Frances Fortier, our elderly neighbor at 250 Hernandez Terrace, died when I was around 10. Or so. At that age I wasn't overly aware of comings and goings. Unless, of course, it was a fancy automotive manner of entering or leaving the Terrace. Widowed some 30-odd years and living alone but for a mere dozen cats whom she adored, she lived quietly, unobtrusively. That genuine affection she showered on her little critters this kid peeking through the disintegrating grape stake fence could pick up on.

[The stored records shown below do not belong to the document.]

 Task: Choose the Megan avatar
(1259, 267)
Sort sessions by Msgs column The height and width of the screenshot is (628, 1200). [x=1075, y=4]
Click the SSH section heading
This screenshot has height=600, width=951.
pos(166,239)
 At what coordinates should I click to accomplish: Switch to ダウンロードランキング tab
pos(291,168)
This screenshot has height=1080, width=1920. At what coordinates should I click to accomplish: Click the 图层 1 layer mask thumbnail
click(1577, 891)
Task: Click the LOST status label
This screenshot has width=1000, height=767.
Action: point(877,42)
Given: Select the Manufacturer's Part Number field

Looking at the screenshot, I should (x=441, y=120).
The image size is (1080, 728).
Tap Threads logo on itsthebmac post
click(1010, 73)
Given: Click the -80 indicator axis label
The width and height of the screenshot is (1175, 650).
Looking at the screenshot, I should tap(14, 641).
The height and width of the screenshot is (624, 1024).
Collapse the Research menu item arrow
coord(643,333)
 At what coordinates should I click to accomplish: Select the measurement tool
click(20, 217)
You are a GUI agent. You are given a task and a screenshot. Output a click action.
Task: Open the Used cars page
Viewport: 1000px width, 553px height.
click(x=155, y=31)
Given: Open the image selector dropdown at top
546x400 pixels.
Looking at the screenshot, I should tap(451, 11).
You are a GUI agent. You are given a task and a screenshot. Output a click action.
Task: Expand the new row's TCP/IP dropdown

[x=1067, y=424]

She left behind a derelict of a shabby and creepy old house that could well have passed as a dwelling possessed by the other. Her estranged family wanted the lumbering and decaying house emptied and, subsequently, put on the market. Or razed and the property sold. I couldn't have known anything about the heirs and their hoity toity airs. I was not acquainted with them and wouldn't have understood their cold indifference even if I were. I guess you could say that what little I do know about the underlying meanness of some people is what I clearly recall from a conversation between Mom and Effie Watson, realtor and broker, when she stopped by for coffee one cool morning. It was early spring when Frances died.
Mrs. Watson and my mother were discussing, in lowered voices, that all Mrs. Fortier's family (they were graciously ensconced in lovely homes in The City by the Bay) cared about was money and real estate. They never visited, much less would they do the simplest good deed on behalf of a selfless old woman who had spent herself so tirelessly for her now apathetic blood.